I have been informally coaching a business friend who runs a non-technology business. This CEO is a first time seller, has recently agreed to a term sheet with a buyer, and is ready to begin due diligence and negotiation of the stock purchase agreement. My CEO friend has decided to use an attorney recommended by me. I have worked with this law firm and this attorney in the past. The firm is a boutique, focused on small and mid-market businesses. The attorney is experienced, pragmatic and all business. She manages transaction negotiations well and stays focused on the important issues without getting bogged down in the small ones. Very importantly, she understands how to translate legal terms and their implications so that the CEO can readily understand and make intelligent judgments.

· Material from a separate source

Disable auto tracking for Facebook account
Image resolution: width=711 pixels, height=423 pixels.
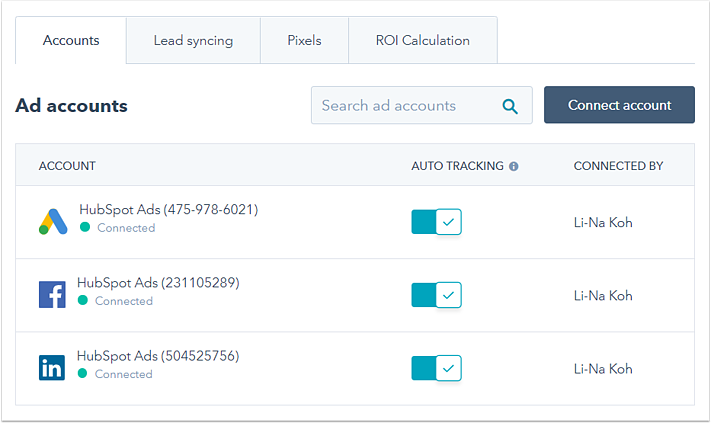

My CEO friend asked her to prepare a budget for her legal fees to complete this transaction. Her response, paraphrased below, is insightful to all first-time sellers. To set the stage, our transaction is a stock sale of a company with revenues of <$5M for cash plus an earn-out. The letter from the attorney highlights the importance of getting your M&A advisor involved early in the process, well before the term sheet has been agreed, rather than this late in the process. Heres why.

 

The attorney explains As we discussed, legal fees for a seemingly straightforward acquisition can be difficult to predict. The facts, as set out in the most recent term sheet I have reviewed, indicate that you will have two or three complex documents including the Stock Purchase Agreement (SPA), the Earn-Out Note (Note), and a combination Consulting/Non-compete Agreement. The terms of the earn-out are pretty complicated and will likely involve some rounds of negotiation regarding revenue that counts towards the earn-out milestones. In addition, Im unclear about your anticipated role and your compensation in the buyers strategy to grow through additional acquisitions. We have a few other variables to consider including the variable of pre-close organizational clean up and due diligence preparation. Another important variable will be the efficiency of the buyers counsel and management. Outside counsel can sometimes spend a lot of time and effort negotiating details that really have little impact on the overall outcome.

 

As you move into a transaction, you can control some of these costs yourself. It is very important that you manage the due diligence and discovery process with an eye towards preparing the SPA schedules that are accurate and comprehensive. Many clients view diligence as an early stage activity, prior to and separate from the negotiation of the SPA, presuming that just because they have made their contracts and corporate history available for inspection that they are finished with the history telling part of the deal. In fact, most SPAs require a thorough listing of much of the material presented and reviewed in due diligence as part of the schedules of exceptions, disclosures, and carve-outs. Your history telling helps to put these facts into context and hence, addressed properly (for you) in the SPA.

 

A second cost and time management variable relates to the management of expectations regarding opposing counsel. Your transaction is too small to justify bringing in a name brand large legal firm to close but that may be exactly what your buyer may do since they are a large, multinational firm. If the buyer does choose to do that, you could anticipate doubling the legal fees on your side.

 

What this straight-forward communication from the sellers transaction attorney points out is that, even thought a term sheet has been agreed, there is still a significant amount of work and negotiation of the commercial terms of the deal to be completed. As a seller, this is not good news. Your negotiating leverage and your willingness to walk away from the deal actually decreases as you progress farther and farther through the due diligence and SPA negotiations, even as the balance of compromises on contract terms moves toward the buyer. The sellers tendency, especially first-time sellers, is to begin visualizing the comfortable life after the deal before the deal has closed. This slow walk results in a progression of compromises that, once complete, have actually moved you far from your original criteria for a good deal. Efficient transactions are most often completed when the term sheet is comprehensively negotiated with the assistance of an experienced advisor while your leverage is strongest. Only then can due diligence become confirmatory, not exploratory, and the legal team can focus on memorializing rather than negotiating the commercial elements of the agreement.